日本の潜水艦は大正末期から、艦隊に随伴して敵艦隊の索敵、追躡(ついじょう:後から追うこと。追跡。)、漸減にあたる高速力の海大型(海軍式大型)潜水艦と、長駆敵泊地近くに進出し敵艦隊の動向見張り、追躡にあたる巡潜型(巡洋潜水艦)とに分かれて発達してきた。 巡洋潜水艦として最初に建造された巡潜一型は、ドイツの潜水艦技術を取り入れるため、ドイツのゲルマニア社の元潜水艦開発部長テッヘル博士他の技術者を招聘し、その指導下で建造された。 兵装を日本式に改めた以外はドイツのU142型の設計を踏襲し、燃料搭載量を増加し航続力をオリジナルの10ノットで18,000浬から24,400浬に延伸している。 また、最終艦の伊号第五潜水艦では小型水上偵察機1機を搭載した
次級の巡潜二型では、機関出力の増大により水上速力を21ノットに引き上げた。 航空兵装は射出機と小型水上偵察機1機を搭載した。 巡潜三型は潜水戦隊旗艦とするため居住性と通信能力の強化などがなされ、10,000馬力の機関により、海大型に匹敵する水上速力23ノットを得た。 魚雷発射管は艦尾装備を廃止し艦首に6門装備、航空兵装は後甲板に格納筒2基、射出機1機を装備し、水上偵察機1機を搭載した。

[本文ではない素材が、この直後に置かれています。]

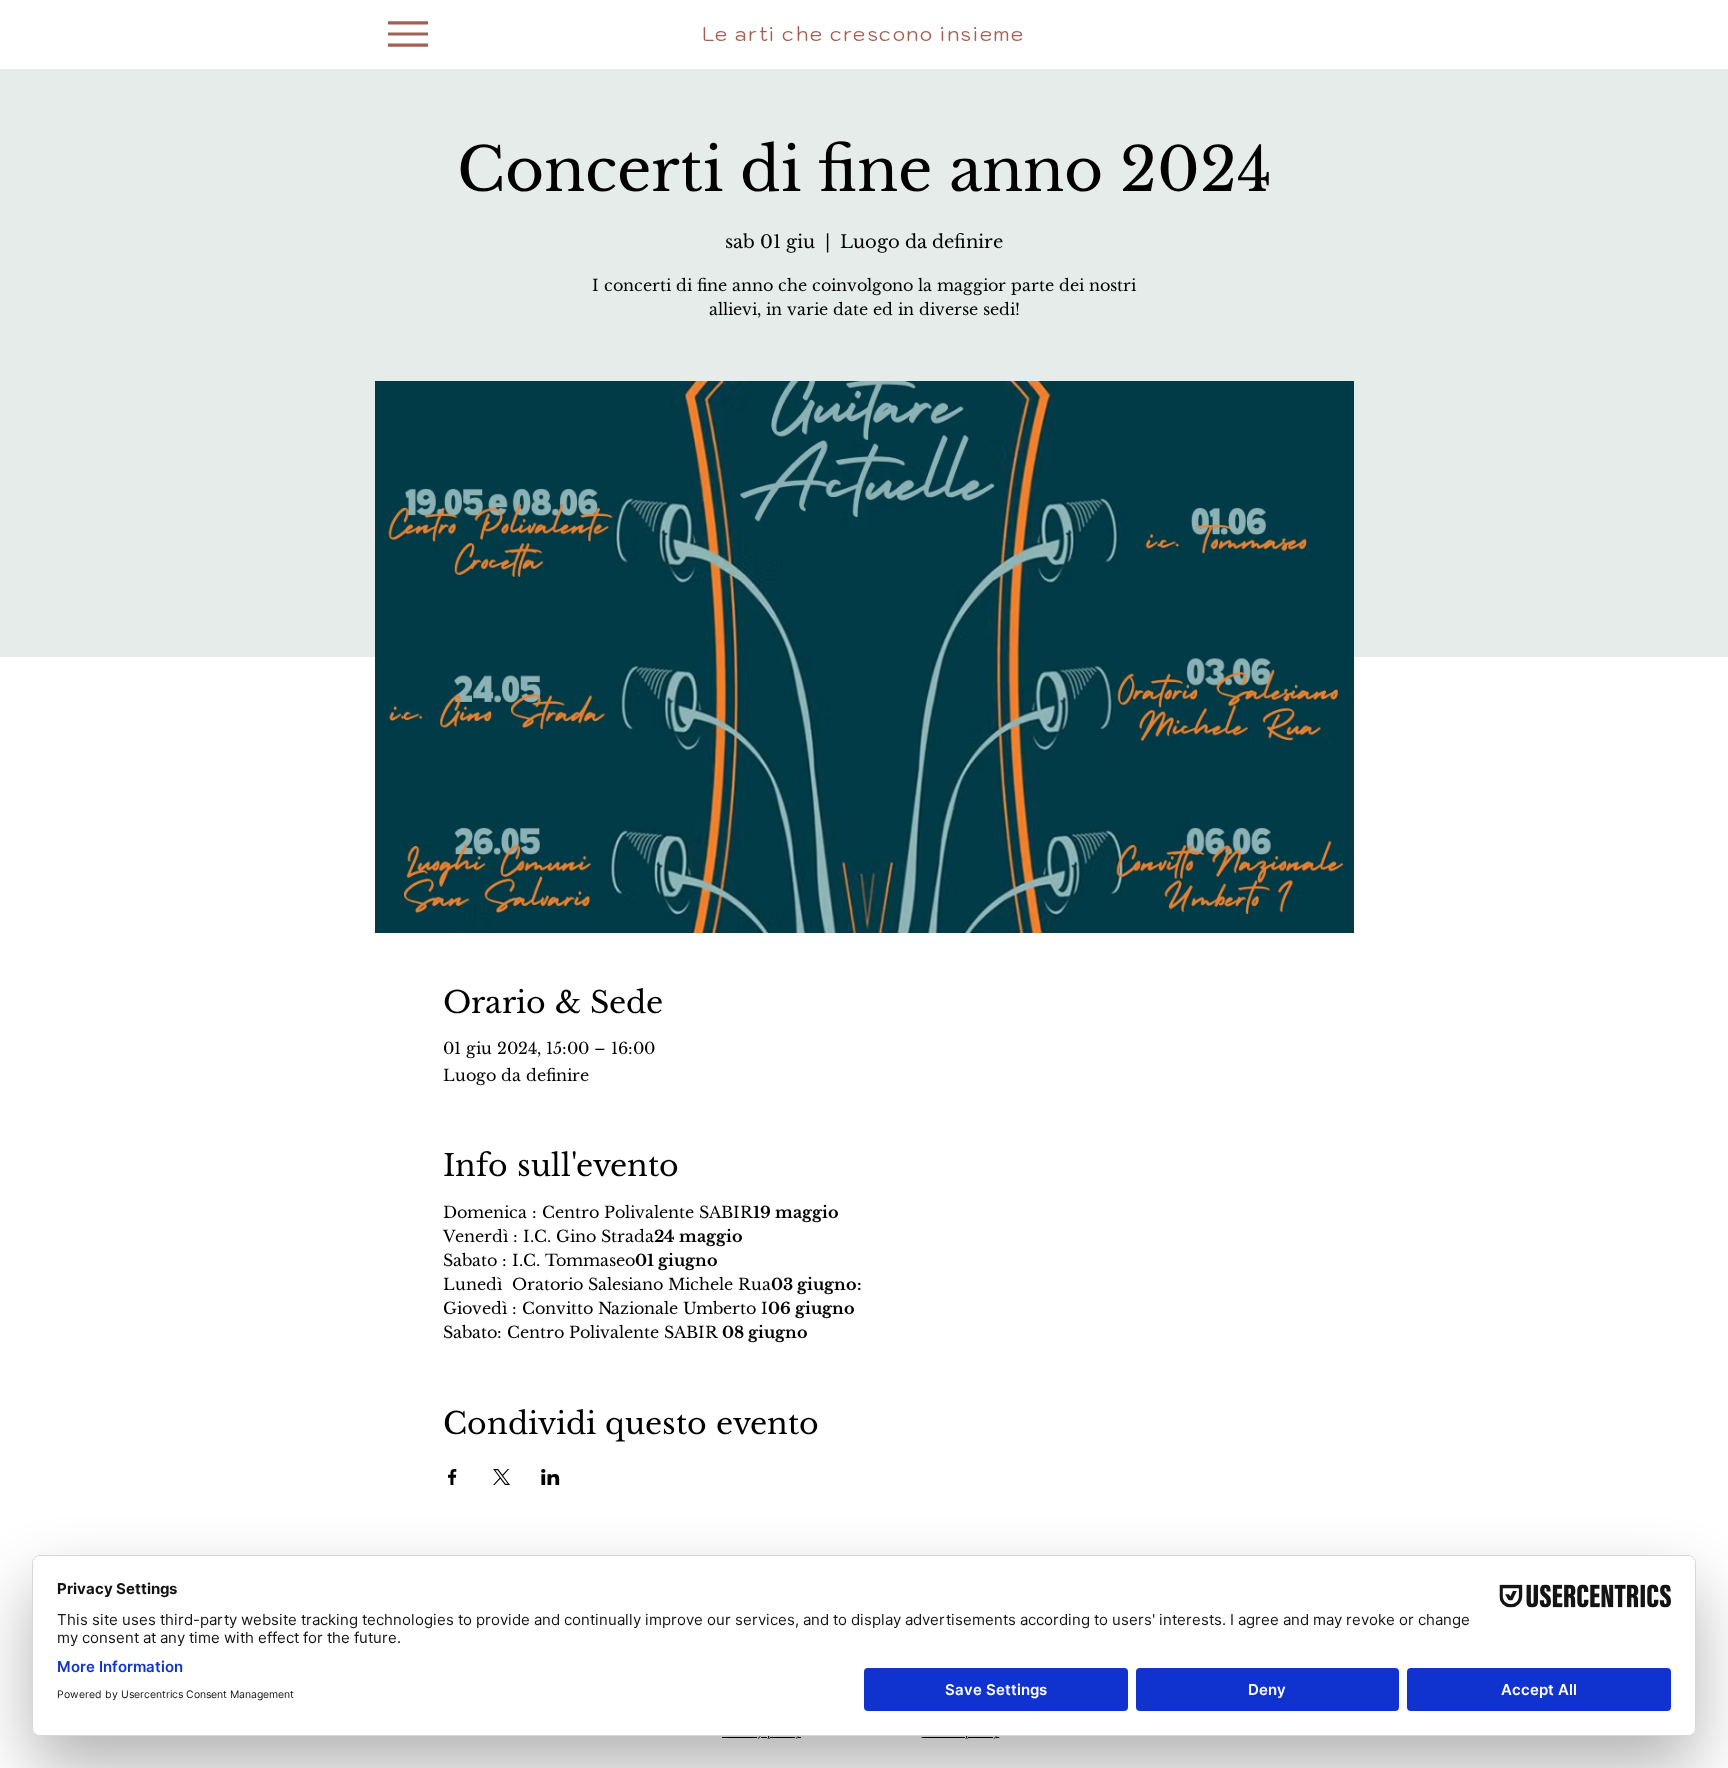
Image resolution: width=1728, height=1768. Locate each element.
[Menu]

無条約時代に突入した1937年(昭和12年)度の第三次補充計画では巡潜三型の発展型として3種類の巡潜型潜水艦が計画された。 甲型は潜水戦隊司令部設備を持ち、水上偵察機を搭載したもっとも大型の巡潜である。 航空兵装は射出機1機を前甲板に装備し、水上偵察機1機を搭載した。 乙型は甲型から潜水戦隊旗艦設備を除いた形式で、若干小形となっている。 航空兵装は甲型と同一である。 丙型航空兵装を持たず、魚雷発射管の数を2門増やし8門とし、魚雷搭載数を20本に増やし魚雷兵装を強化した形式である 丙型は建造を急ぐため巡潜三型の線図を流用した。 これら3種類の巡潜は水上速力23ノットを超え、海大型に匹敵する機動力を得て、ここに海大型は巡潜型に統合されることとなった。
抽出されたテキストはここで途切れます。